INSTRUCTION 1 >>
Repeat word for word the records that come after the passage about Mrs. Bennet, and leave out the pictures.

EXCERPT TO READ >>
———

Elizabeth Bennet has undoubtedly the worst mother a heroine could have.  Mrs. Bennet is a constant source of embarrassment and irritation – though, of her five daughters, only Elizabeth has the perception to realize the extent of her mother’s shallowness and negative influence.  Mrs. Bennet is indifferent to her daughters’ education.  Lady Catherine aptly pronounces, “ ‘No governess! – How was that possible?  Five daughters brought up at home without a governess! – I have never heard of such a thing … Without a governess you must have been neglected’ ”  (PP, 164-65).  

     Mrs. Bennet is equally indifferent to her daughters’ moral education – and, in fact probably is incapable of providing them with any moral example.  To illustrate Mrs. Bennet’s notion of advice, when Lydia takes off for Brighton:   

Mrs. Bennet was diffuse in her good wishes for the felicity of her daughter, and impressive in her injunctions that she would not miss the opportunity of enjoying herself as much as possible; advice, which there was every reason to believe would be attended to …  (PP, 235)    

Like Mrs. Dashwood, Mrs. Bennet can only enter into her daughters’ feelings – or at least, into the feelings of Kitty and Lydia – she cannot censure them.  When the regiment is about to leave for Brighton:   

Their affectionate mother shared all their grief; she remembered what she had herself endured on a similar occasion, five and twenty years ago.  ‘I am sure,’ said she, ‘I cried for two days together when Colonel Millar’s regiment went away.  I thought I should have broke my heart.’  (PP, 229)   

And, like Aunt Morris, Mrs. Bennet can show little fondness for a daughter so different from herself; she could hardly enter into Elizabeth’s feelings.  “Elizabeth was the least dear to her of all her children”  (PP, 103).

———

INSTRUCTION 2 >>
Continue the passage about Mrs. Bennet above, picking up after its final sentence.

———

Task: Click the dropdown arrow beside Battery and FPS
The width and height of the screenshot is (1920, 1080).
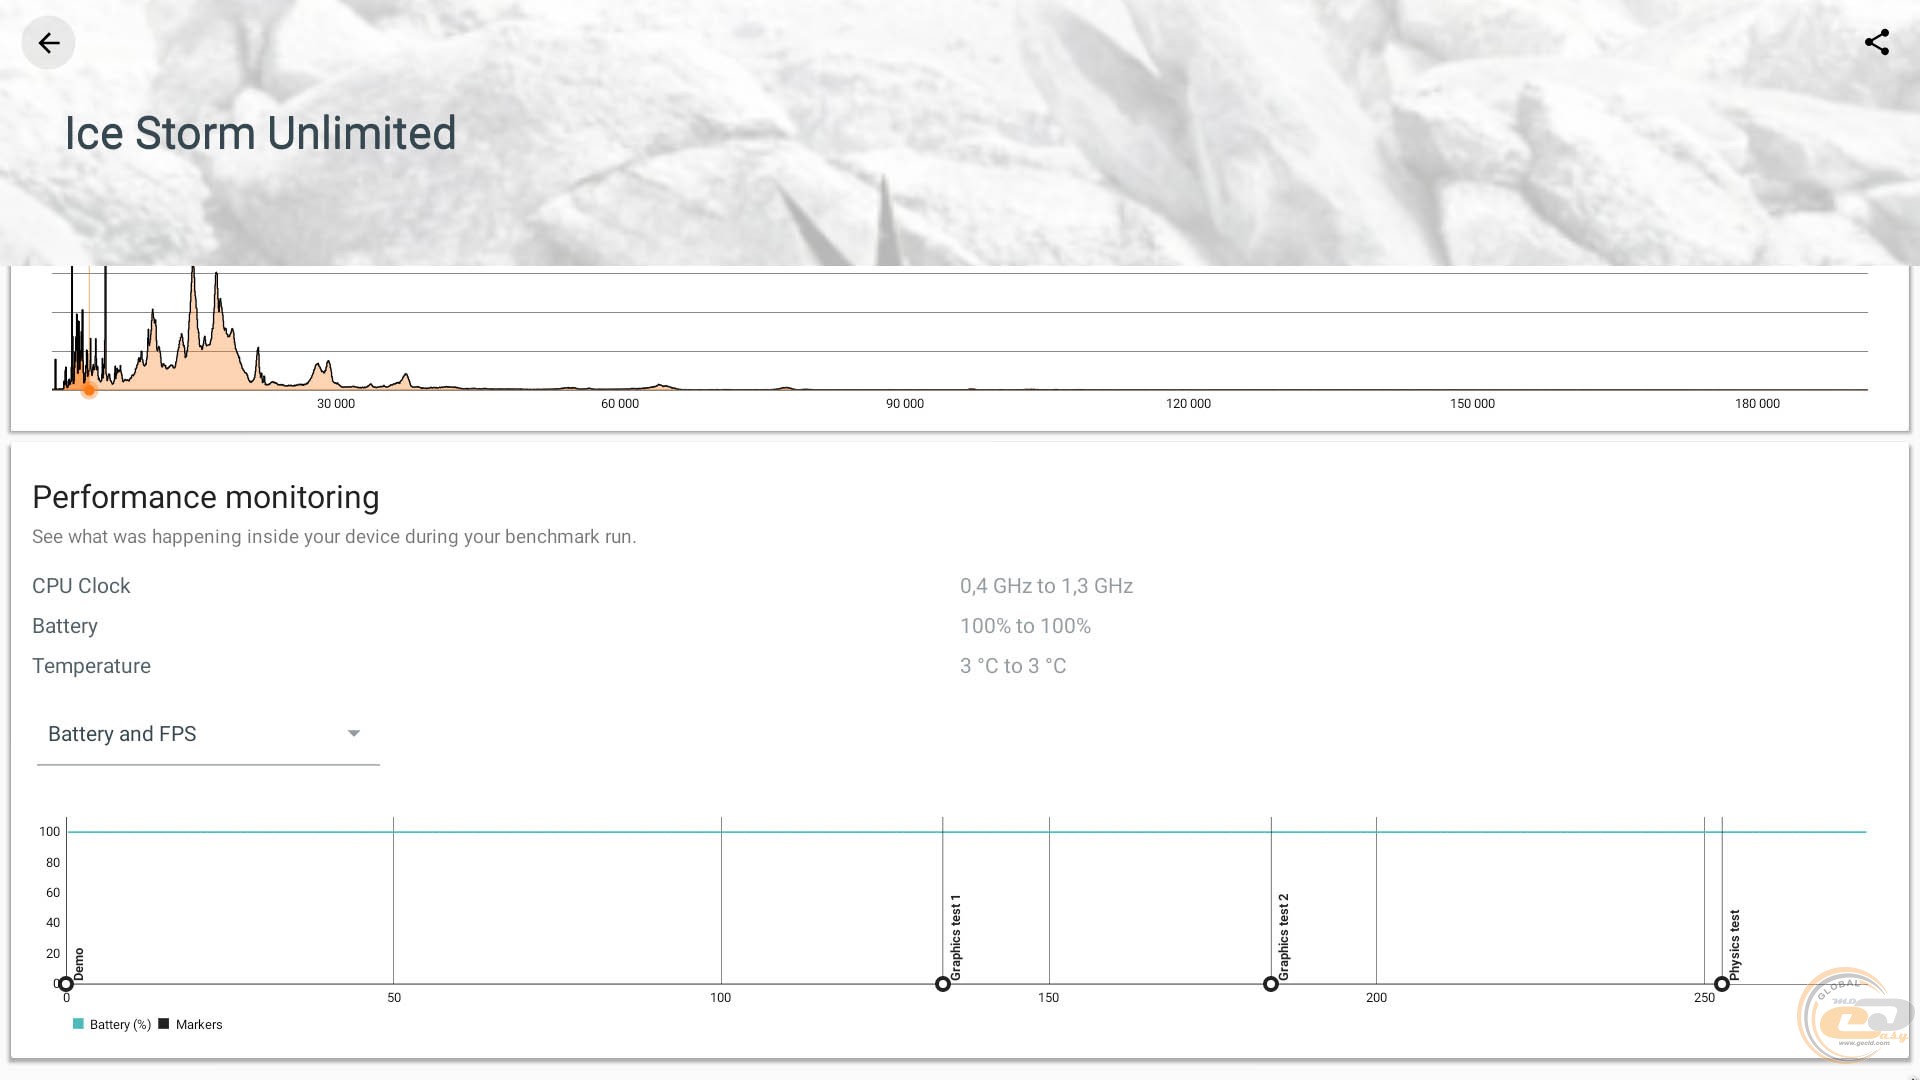Action: coord(353,734)
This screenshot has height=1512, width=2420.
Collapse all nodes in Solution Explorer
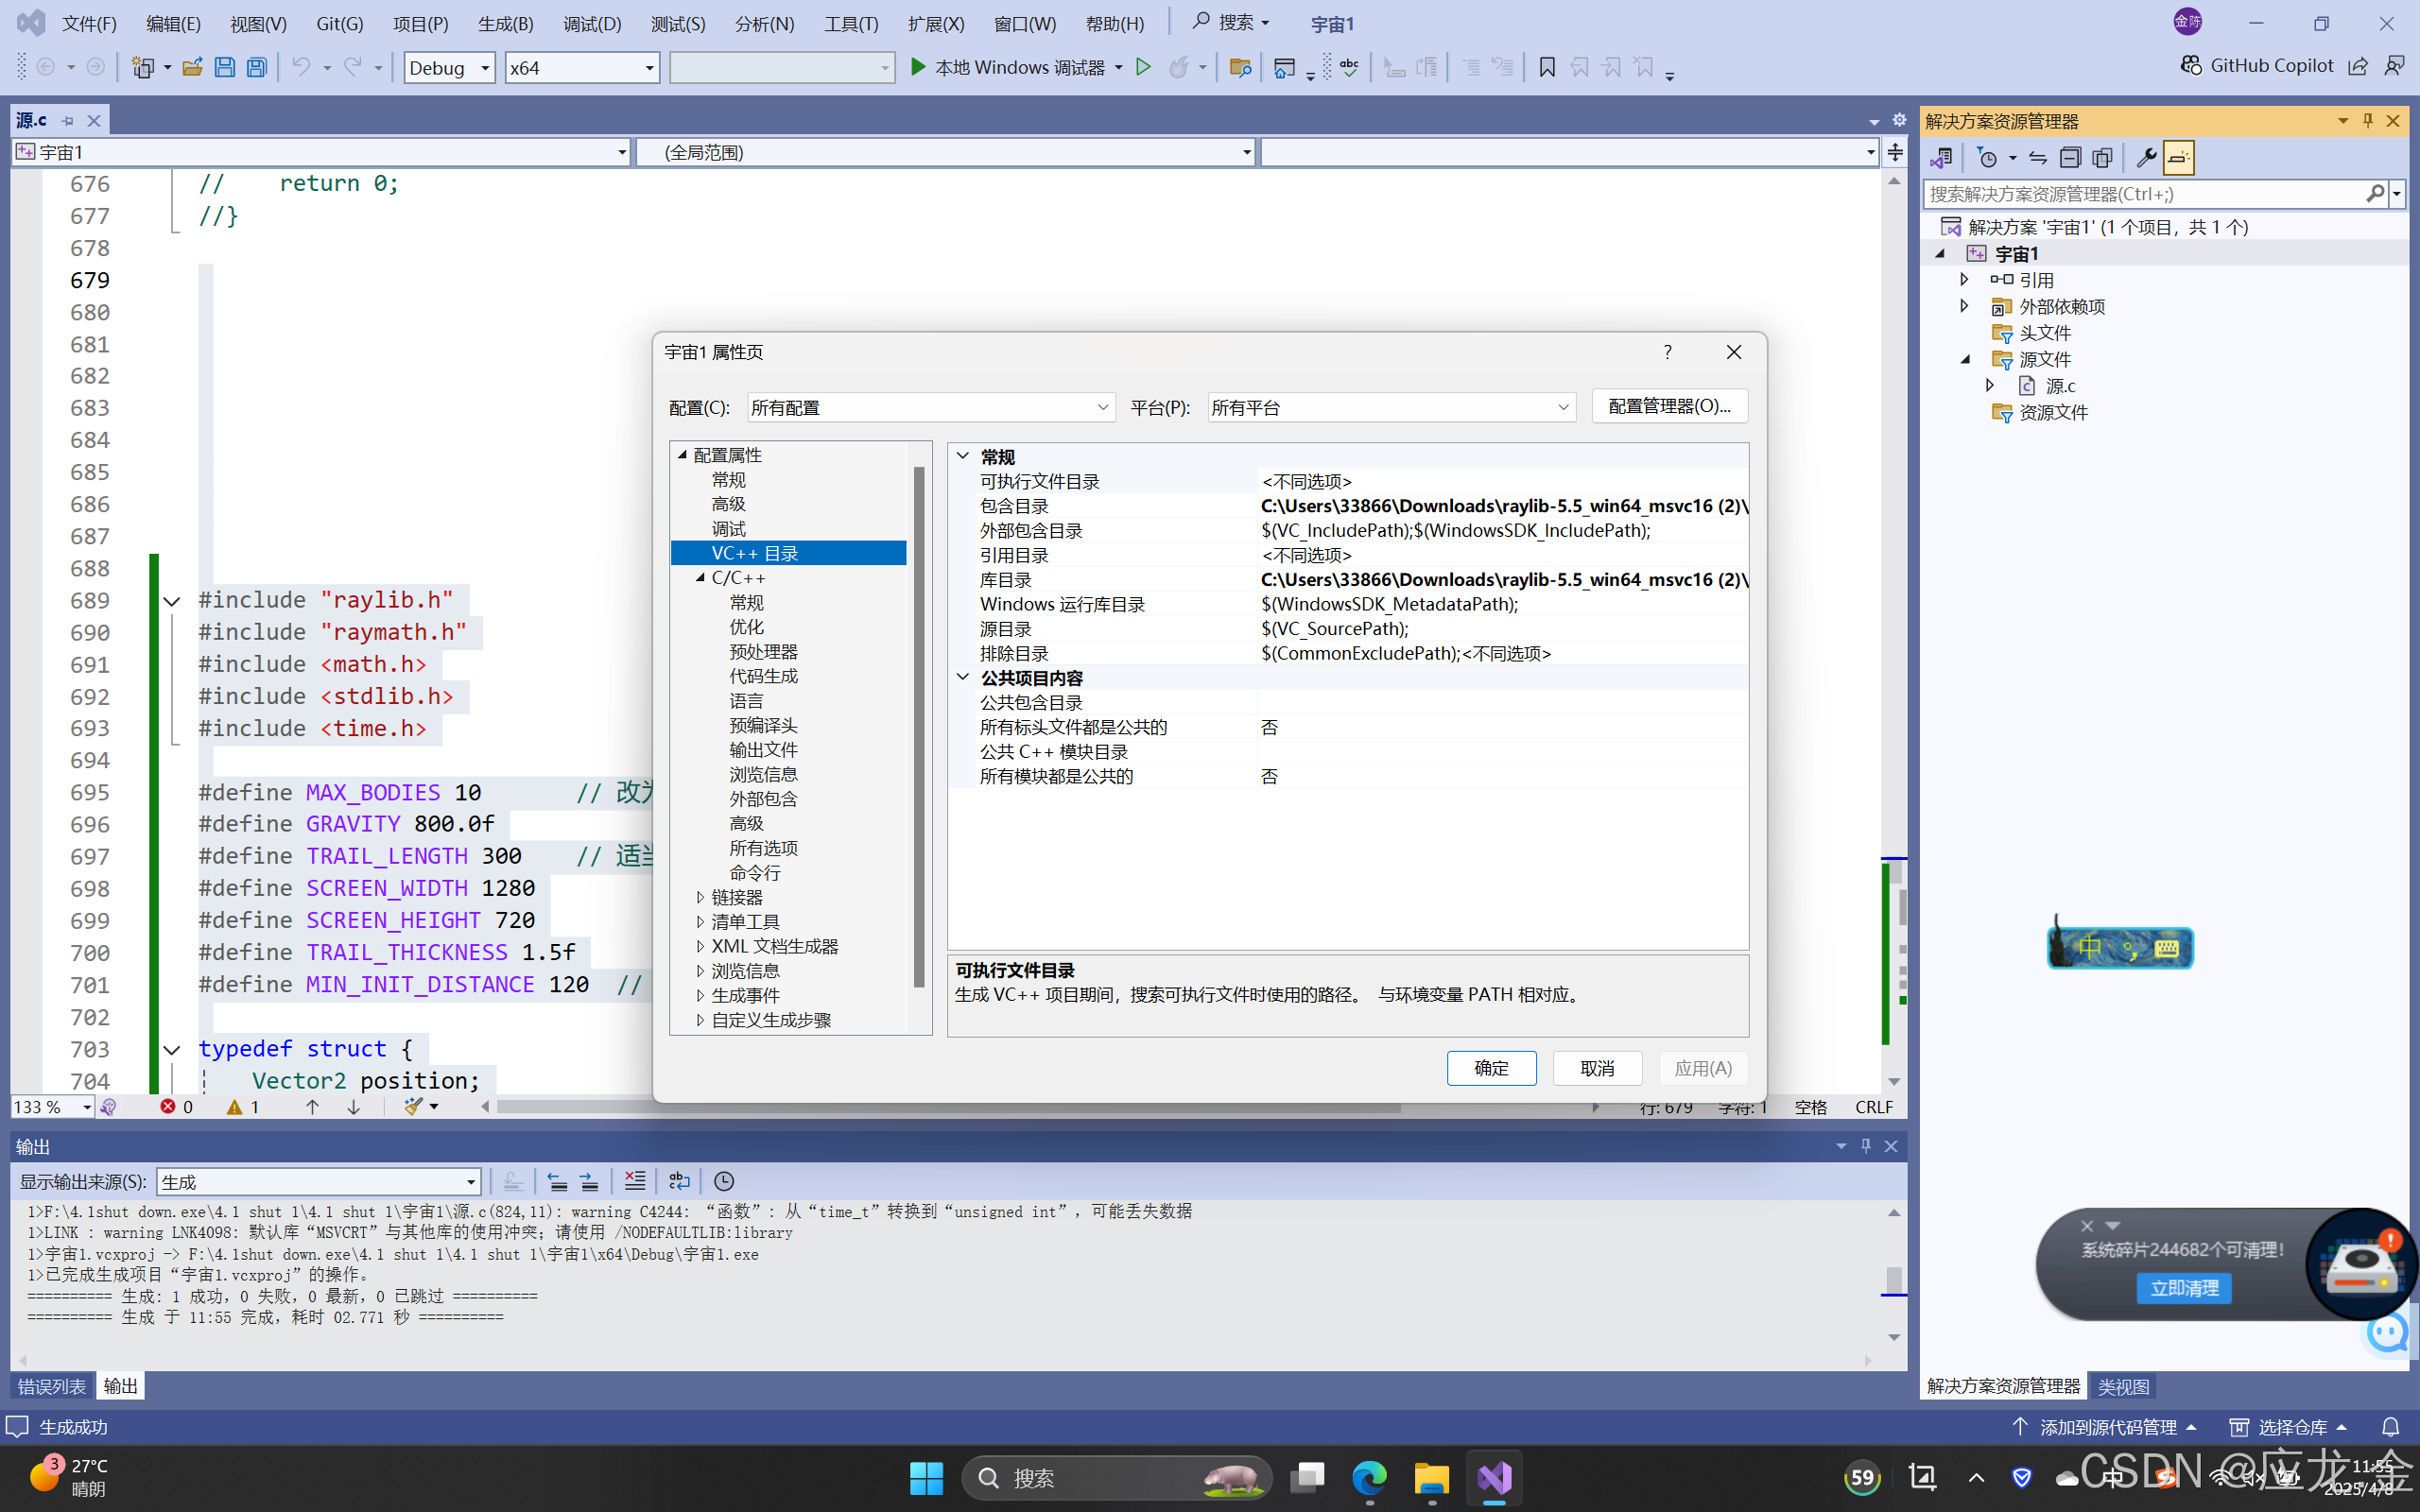tap(2070, 157)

———

ANSWER 1 >>
Task: Click the dropdown arrow beside Battery and FPS
The width and height of the screenshot is (1920, 1080).
Action: coord(353,734)
This screenshot has height=1512, width=2420.
Collapse all nodes in Solution Explorer
tap(2070, 157)

ANSWER 2 >>
In Aunt Gardiner, however, we have Mrs. Bennet’s counter, and the most admirable, and most developed, substitute mother in the novels.  Aunt Gardiner is no blood relation to the Bennets, and she has her own happy family.  She is “… an amiable, intelligent, elegant woman, and a great favourite with all her Longbourn nieces.  Between the two eldest and herself especially, there subsisted a very particular regard” (PP, 139).  Unlike Mrs. Bennet, she is capable of giving real advice.  She is the only one to advise Elizabeth against Wickham; later, she is the physical instrument of Elizabeth’s and Darcy’s reconciliation at Pemberley.  While most of the other mother substitutes are caricatures, Mrs. Gardiner represents the visible ideal family life, so far from the family life of the Bennets.  The Gardiners will certainly be part of “… the time when [Elizabeth and Darcy] should be removed from society so little pleasing to either, to all the comfort and elegance of their family party at Pemberley”  (PP, 384).  

In Aunt Gardiner Elizabeth has a role model and a friend; Aunt Gardiner, like Darcy, is Elizabeth’s moral and intellectual equal.  However, she remains a minor character, and cannot be the agent of Elizabeth’s maturity.  Rather, Elizabeth herself must be that agent.  Isolated from her parents and younger sisters by their foolishness and lack of morality, isolated from Jane because of her inability to discriminate, and isolated from Charlotte because of what Elizabeth considers her friend’s less than intelligent marriage, Elizabeth is as isolated within her social circle as any of the Austen heroines.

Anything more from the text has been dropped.